Two days after Yom Kippur, Pope Francis stood behind a Jewish cantor and listened to him pray. At least one priest chanted along as Azi Schwartz sang oseh shalom at the 9/11 memorial in New York City: “May the One who causes peace to reign in the high heavens let peace descend on us and on all Israel, and let us say, amen.”
This was striking moment, and not because the singing sounded like a Gregorian chant, as one Catholic News Agency commentator clumsily observed several times. Though the pope’s visit clearly served as the impetus for the gathering, he wasn’t really the star; he listened solemnly as roughly a dozen Sikh, Buddhist, Hindu, Muslim, Jewish, and Christian leaders offered prayers and reflections in commemoration of the September 11 attacks.

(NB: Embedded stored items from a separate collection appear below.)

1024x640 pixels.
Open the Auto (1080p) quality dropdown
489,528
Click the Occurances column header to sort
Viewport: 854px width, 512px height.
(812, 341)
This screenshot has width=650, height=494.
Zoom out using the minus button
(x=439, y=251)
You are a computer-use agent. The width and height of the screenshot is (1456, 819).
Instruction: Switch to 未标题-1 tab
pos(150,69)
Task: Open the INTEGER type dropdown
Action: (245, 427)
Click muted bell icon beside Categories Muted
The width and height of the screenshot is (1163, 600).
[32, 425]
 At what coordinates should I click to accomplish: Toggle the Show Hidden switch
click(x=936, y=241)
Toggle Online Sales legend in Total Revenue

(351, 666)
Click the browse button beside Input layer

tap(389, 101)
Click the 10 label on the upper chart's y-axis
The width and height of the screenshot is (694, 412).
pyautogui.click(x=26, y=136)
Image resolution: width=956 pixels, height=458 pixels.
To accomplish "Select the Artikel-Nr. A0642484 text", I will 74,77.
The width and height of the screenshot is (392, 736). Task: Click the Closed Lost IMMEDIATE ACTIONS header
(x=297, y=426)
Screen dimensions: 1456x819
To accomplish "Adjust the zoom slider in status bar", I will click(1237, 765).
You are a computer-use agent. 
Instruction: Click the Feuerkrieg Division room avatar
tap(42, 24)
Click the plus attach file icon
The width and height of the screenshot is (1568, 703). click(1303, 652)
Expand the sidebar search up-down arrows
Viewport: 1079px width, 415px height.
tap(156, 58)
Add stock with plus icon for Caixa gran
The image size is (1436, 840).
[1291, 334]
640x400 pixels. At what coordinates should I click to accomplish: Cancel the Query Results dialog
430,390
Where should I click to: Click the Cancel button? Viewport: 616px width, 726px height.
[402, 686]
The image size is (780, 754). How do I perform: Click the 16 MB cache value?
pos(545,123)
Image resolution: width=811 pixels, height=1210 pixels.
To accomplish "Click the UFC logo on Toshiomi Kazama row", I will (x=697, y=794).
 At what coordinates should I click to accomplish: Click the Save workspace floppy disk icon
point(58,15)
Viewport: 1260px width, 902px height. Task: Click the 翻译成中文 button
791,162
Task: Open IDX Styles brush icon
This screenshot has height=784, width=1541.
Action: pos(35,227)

At all other times during his trip to the United States, Francis has been front and center. It was at this moment, when he was flanked by peers who hold different beliefs, that Francis chose to fade into the background a bit.
Loss was a clear theme for the service, but there seemed to be a deeper argument behind the gathering. “Here, the grief is palpable,” Francis said. “It is the silent cry of those who were victims of a mindset which knows only violence, hatred, and revenge, a mindset which can only cause pain, suffering, destruction, and tears.” This was a memorial gathering, but it was also a protest against religious extremism. And it was all the more fascinating because of its pluralism: religious leaders who are deeply committed to their version of metaphysical truth, but who have found a common enemy in extremism.